[ÉNONCÉ] Recopiez mot pour mot l'article sur Jijé qui figure ci-dessous, du titre jusqu'à la dernière phrase.

[EXTRAIT DU DOCUMENT]
────────────────────

Jijé, auteur de Bandes Dessinées, a 100 ans
23 juin 2014
Jijé, alias Joseph Gillain, auteur de la bande dessinée « Don Bosco » est né le 13 janvier 1914, il y a cent ans. C’est le dessinateur incontournable de l’histoire de la bande dessinée. Sans lui, la BD européenne ne serait pas devenue ce qu’elle est.
Par son inventivité foisonnante, il a ouvert de nouvelles voies à ce « genre littéraire » souvent accusé, à son époque, de crétiniser la jeunesse. Pas seulement en formant une série de jeunes dessinateurs, et en les imprégnant de sa forte et généreuse personnalité, – ces auteurs devenus fameux le reconnaissent -, mais encore en fournissant des pistes à d’autres qui ne se réclament pas de lui.
Il est né à Gedinne, petit village d’Ardenne belge, non loin de Givet, dans une famille nombreuse et chrétienne, qui donnera deux prêtres et deux religieuses. Le papa, Eugène Gillain, est profondément inculturé dans son terroir. Il fonde les Cahiers Wallons, qui publient des textes dans cette langue savoureuse. Comme les gens de son pays, Jijé était un homme chaleureux, truculent, ayant le goût de la farce, les pieds dans le concret et la tête pleine de rêves. Il disait ce qu’il pensait, il était vrai.

────────────────────

[SEGMENT DE DONNÉES]
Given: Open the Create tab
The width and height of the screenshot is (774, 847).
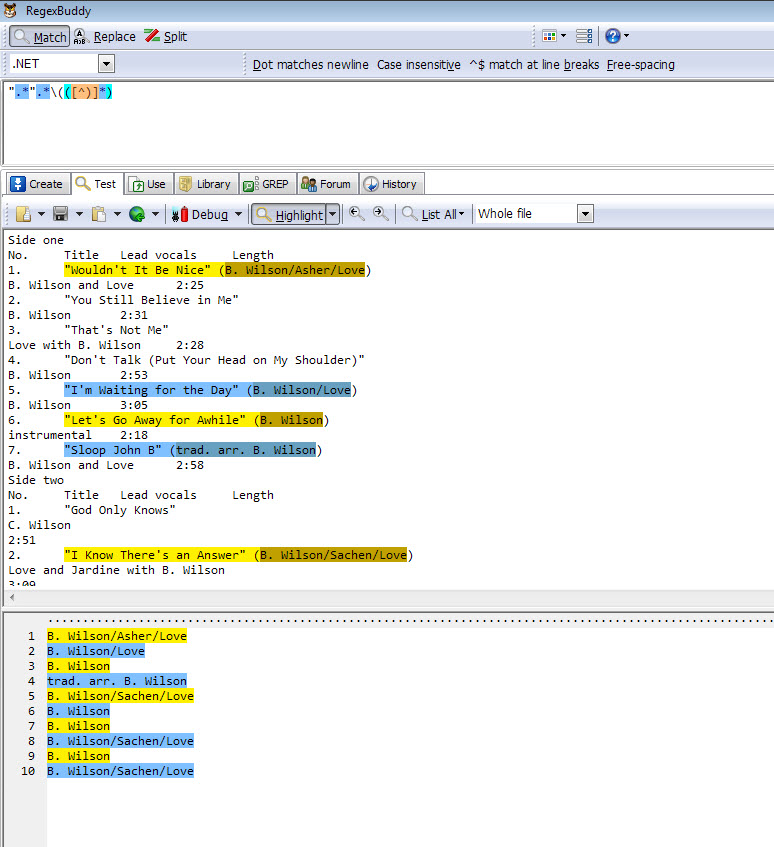Looking at the screenshot, I should click(x=37, y=184).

────────────────────

[RÉSULTAT FINAL]
Jijé, auteur de Bandes Dessinées, a 100 ans
23 juin 2014
Jijé, alias Joseph Gillain, auteur de la bande dessinée « Don Bosco » est né le 13 janvier 1914, il y a cent ans. C’est le dessinateur incontournable de l’histoire de la bande dessinée. Sans lui, la BD européenne ne serait pas devenue ce qu’elle est.
Par son inventivité foisonnante, il a ouvert de nouvelles voies à ce « genre littéraire » souvent accusé, à son époque, de crétiniser la jeunesse. Pas seulement en formant une série de jeunes dessinateurs, et en les imprégnant de sa forte et généreuse personnalité, – ces auteurs devenus fameux le reconnaissent -, mais encore en fournissant des pistes à d’autres qui ne se réclament pas de lui.
Il est né à Gedinne, petit village d’Ardenne belge, non loin de Givet, dans une famille nombreuse et chrétienne, qui donnera deux prêtres et deux religieuses. Le papa, Eugène Gillain, est profondément inculturé dans son terroir. Il fonde les Cahiers Wallons, qui publient des textes dans cette langue savoureuse. Comme les gens de son pays, Jijé était un homme chaleureux, truculent, ayant le goût de la farce, les pieds dans le concret et la tête pleine de rêves. Il disait ce qu’il pensait, il était vrai.